U.S. Rep. Brad Schneider, D-Highland Park, said, “These racist posters depicting the mayor of Waukegan are disgusting and grotesque. Efforts to spread hate and sow division will not succeed because, as Mayor Cunningham said, hate has no home in Waukegan.”

Keith Brin, the Republican state central committeeman for the 10th Congressional District, said in a text that the language and images used in the poster have no place in political discourse.

“I think whoever put up the signs ought to be ashamed,” Brin said. “It’s one thing to have honest political dialogue about illegal immigration, but to use disparaging and racist depictions of anyone, never mind the mayor of Waukegan, should be condemned by everyone.”

Dulce Ortiz, the executive director of Mano a Mano Family Resource Center and a Waukegan Township trustee, said such posters not only spread fear in the community but also embolden the perpetrators.

“What they are doing is a hate crime,” Ortiz said. “It’s an anti-Black and anti-Brown racist post.

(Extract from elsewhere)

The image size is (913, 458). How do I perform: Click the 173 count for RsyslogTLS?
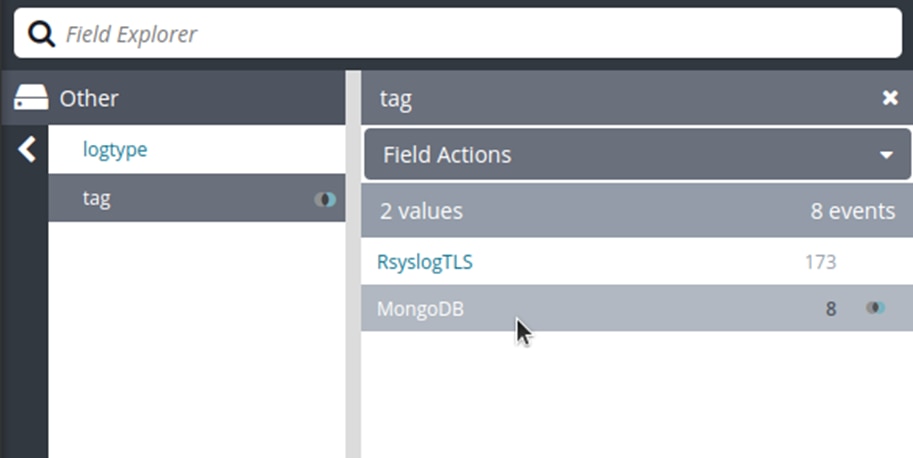[820, 262]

It leads to the killings in Minnesota. It encourages people because they see the (Trump) administration is not going to hold them accountable.”

Navarro said the police plan to do everything they can to learn who is responsible and put an end to the posters and the fearmongering they foment. Waukegan residents should be free from fear caused by people who keep posting the signs, he said.

“We don’t like what these people are doing to the good people of Waukegan,” Navarro said. “They are working and contributing to the community. This should not be part of their daily lives.”